HQL 55 题【已完结】(1)https://developer.aliyun.com/article/1532397
3.17
1、购买过商品1和商品2但是没有购买商品3的顾客
order_detail:
order_info:
select user_id from( select user_id, collect_set(sku_id) skus from order_detail od join order_info oi on od.order_id = oi.order_id group by user_id )t1 where array_contains(skus,'1') and array_contains(skus,'2') and !array_contains(skus,'3');
知识点:
- array_contains() 可以判断集合里是否包含某个元素,set list arr 都可以
2、统计每日商品1和商品2销量的差值
order_detail:
思路1
我的做法是分别查询商品1和商品2的销量,因为两件商品有时候不是每天都有卖出去的,所以选择用 full join,对 create_date 为 null 的字段进行处理,并对当天销量为 null 的字段补 0。
select '1' sku_1,'2' sku_2,coalesce(t1.create_date,t2.create_date),(sum(`if`(t1.sku_num is null,0,t1.sku_num))-sum(`if`(t2.sku_num is null,0,t2.sku_num))) diff from ( select sku_id,create_date,sku_num from order_detail where sku_id='1' )t1 full outer join( select sku_id,create_date,sku_num from order_detail where sku_id='2' )t2 on t1.create_date=t2.create_date group by t1.create_date,t2.create_date;
思路2
select create_date, sum(if(sku_id = '1', sku_num, 0)) - sum(if(sku_id = '2', sku_num, 0)) diff from order_detail where sku_id in ('1', '2') group by create_date;
这种思路比较简单,思路1是我想复杂了。
3、根据商品销售情况进行商品分类
需求:通过订单详情表(order_detail)的数据,根据销售件数对商品进行分类,销售件数0-5000为冷门商品,5001-19999为一般商品,20000以上为热门商品,统计不同类别商品的数量。
order_detail:
select category,count(category) from ( select case when 0<sku_sum and sku_sum<=5000 then '冷门商品' when 5000<sku_sum and sku_sum<=19999 then '一般商品' when 20000<sku_sum then '热门商品' end category from ( select sum(sku_num) sku_sum from order_detail group by sku_id )t1 )t2 group by category;
或者
SELECT category, count(sku_id) FROM ( SELECT sku_id, CASE WHEN sum(sku_num)>=0 AND sum(sku_num)<=5000 THEN '冷门商品' WHEN sum(sku_num)>=5001 AND sum(sku_num)<=19999 THEN '一般商品' WHEN sum(sku_num)>=20000 THEN '热门商品' END category FROM order_detail GROUP BY sku_id )t1 GROUP BY category;
4、查询有新增用户的日期的新增用户数和新增用户一日留存率
需求:
- 从用户登录明细表(user_login_detail)中统计有新增用户的日期的新增用户数(若某日未新增用户,则不出现在统计结果中),并统计这些新增用户的一日留存率。

* _所给数据_
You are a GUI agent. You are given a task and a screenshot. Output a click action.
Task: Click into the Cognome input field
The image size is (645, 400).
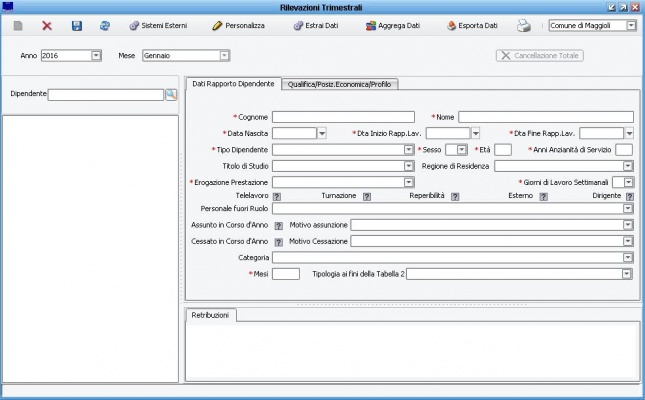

* _题目 A_
把 HQL 练习题原文里的一段重抄一遍：从含有“select '1' sku_1,'2'”的地方开始，到“品,统计不同类别商品的数量。”结束，中间的“热门商品”换成“畅销商品”。
* _题目 B_
从 HQL 练习题原文的最后一句之后接着往下写。

* _回答 A_
select '1' sku_1,'2' sku_2,coalesce(t1.create_date,t2.create_date),(sum(`if`(t1.sku_num is null,0,t1.sku_num))-sum(`if`(t2.sku_num is null,0,t2.sku_num))) diff from ( select sku_id,create_date,sku_num from order_detail where sku_id='1' )t1 full outer join( select sku_id,create_date,sku_num from order_detail where sku_id='2' )t2 on t1.create_date=t2.create_date group by t1.create_date,t2.create_date;
思路2
select create_date, sum(if(sku_id = '1', sku_num, 0)) - sum(if(sku_id = '2', sku_num, 0)) diff from order_detail where sku_id in ('1', '2') group by create_date;
这种思路比较简单,思路1是我想复杂了。
3、根据商品销售情况进行商品分类
需求:通过订单详情表(order_detail)的数据,根据销售件数对商品进行分类,销售件数0-5000为冷门商品,5001-19999为一般商品,20000以上为畅销商品,统计不同类别商品的数量。

* _回答 B_
- 用户首次登录为当天新增,次日也登录则为一日留存。一日留存用户占新增用户数的比率为一日留存率。
4.1、计算新用户注册日期
-- 查询出每天新用户的个数 select date_format(login_ts,'yyyy-MM-dd') register_date, count(user_id) cnt from( select user_id, login_ts, row_number() over (partition by user_id order by login_ts) rk from user_login_detail -- group by user_id,login_ts 不需要,over中已经分区过了 )t1 where t1.rk=1 group by date_format(login_ts,'yyyy-MM-dd');
注意:
- row_numer() 内我们已经分区过了,所以不需要再 group by
- 最外层的 group by 不能直接使用引用(register_date),要把它转为表达式
其实查询用户注册日期可以使用 min 来巧妙计算:
select user_id,date_format(min(login_ts),'yyyy-MM-dd') from user_login_detail group by user_id;
4.2、留存率实现
select t3.register_date, t3.register_count, cast(cast(t3.retention_1_count as decimal(16,2)) / t3.register_count as decimal(16,2)) retention_1_rate from( select t1.register_date, count(distinct t1.user_id) register_count, count(distinct t2.user_id) retention_1_count -- 必须去重,因为有人一天多次登录 from( select user_id, date_format(min(login_ts),'yyyy-MM-dd') register_date from user_login_detail group by user_id )t1 left join user_login_detail t2 on t1.user_id=t2.user_id and datediff(date_format(t2.login_ts,'yyyy-MM-dd'),t1.register_date)=1 group by t1.register_date )t3;
主要思路就是对用户注册时间表进行一个 left join ,因为 left join 可能会匹配到很多行,所以用 datediff 过滤出注册后第二天也登录的记录。因为有的用户可能一天多次登录,所以需要对结果去重。最后 昨天注册人数/第二天登录人数 得出留存率。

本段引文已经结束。